§ **Objectif visé**
Résumez en deux phrases l’extrait ci-dessous sur le discours militant contemporain.

J’ajoute que dans le discours militant contemporain, on parlera plutôt de « l’hétéropatriarcat blanc colonial », ce qui conduit à quelques impasses du point de vue féministe. Ce discours infiltre même des institutions telles que le Planning familial, qui vous explique doctement que le genre est « une classe sociale » (?) et qu’« en Occident [sic] elle comporte deux catégories : les hommes qui sont les dominants, et les femmes qui sont les dominées ». Comme le monde est simple…

Comment en sommes-nous arrivés à ces représentations ?

§ **Données enregistrées**

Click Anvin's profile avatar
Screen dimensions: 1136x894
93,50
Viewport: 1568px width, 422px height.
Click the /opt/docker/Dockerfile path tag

---

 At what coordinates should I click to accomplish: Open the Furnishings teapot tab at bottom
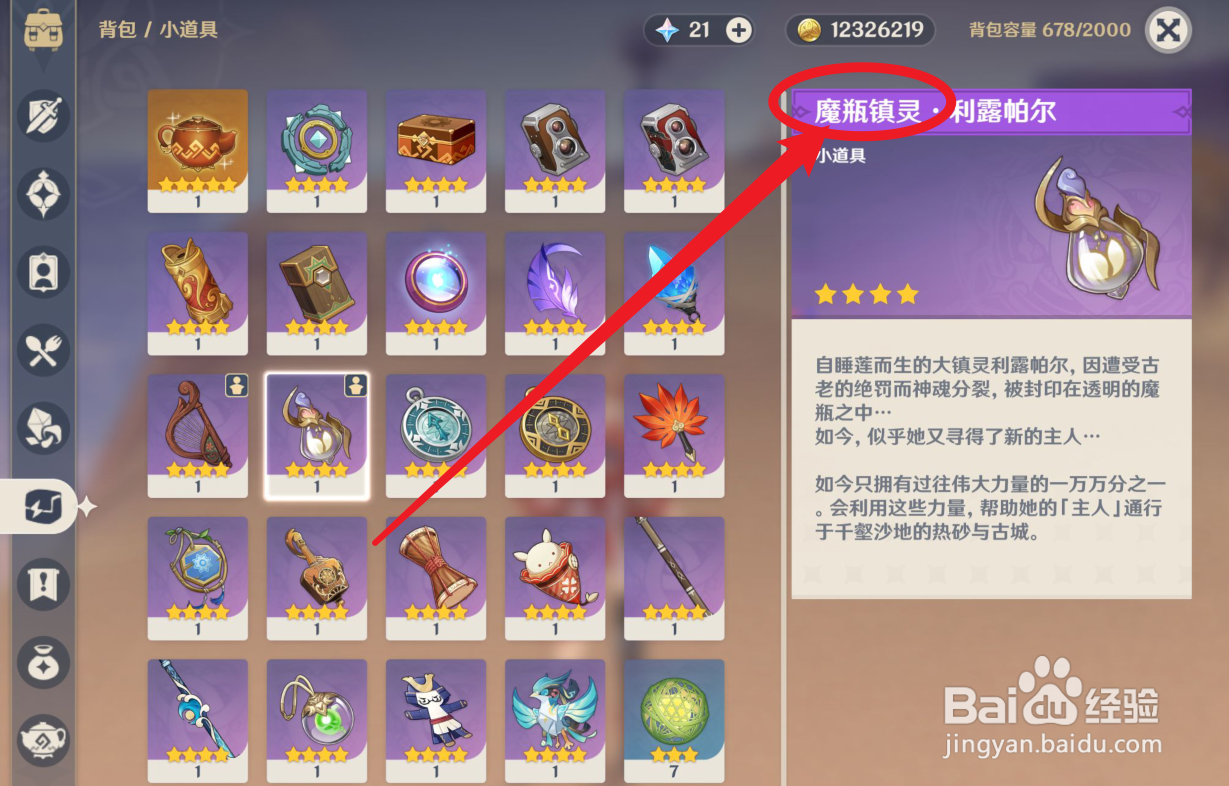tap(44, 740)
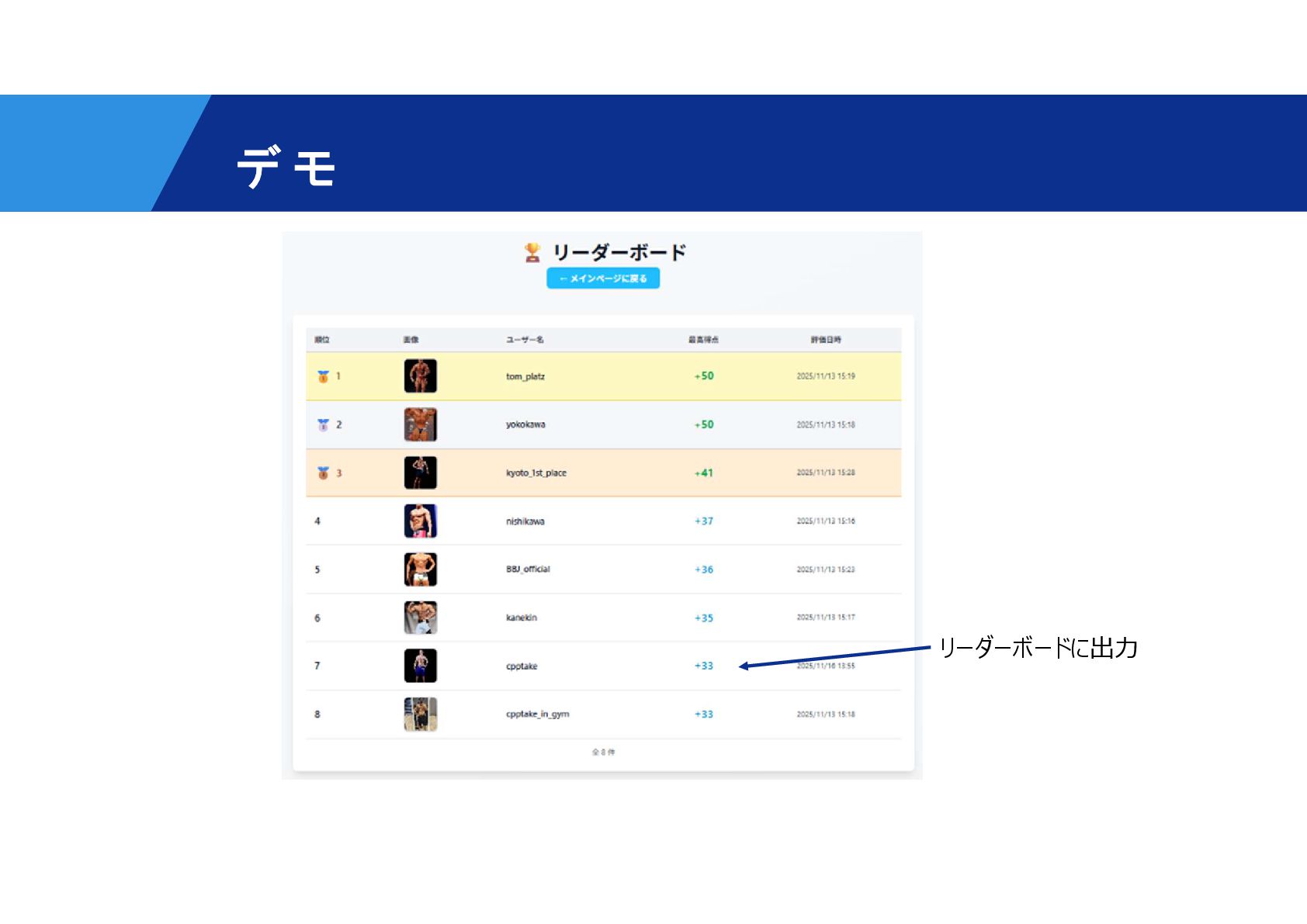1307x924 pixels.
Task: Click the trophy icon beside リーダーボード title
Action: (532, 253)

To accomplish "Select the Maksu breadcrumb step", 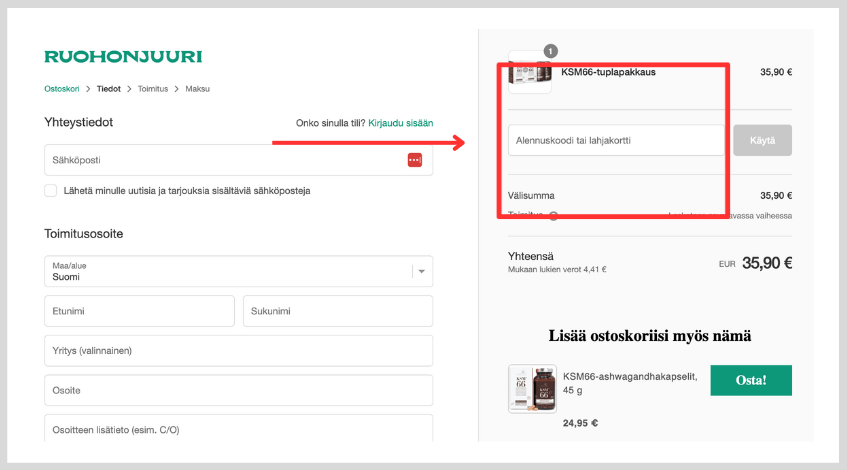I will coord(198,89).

---

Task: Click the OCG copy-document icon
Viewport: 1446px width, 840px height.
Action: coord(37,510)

§ **Solution**
Le discours militant contemporain parle plutôt de « l’hétéropatriarcat blanc colonial », ce qui conduit à quelques impasses du point de vue féministe. Ce discours s’infiltre jusque dans des institutions comme le Planning familial, qui présente le genre comme une classe sociale comportant en Occident deux catégories : les hommes dominants et les femmes dominées.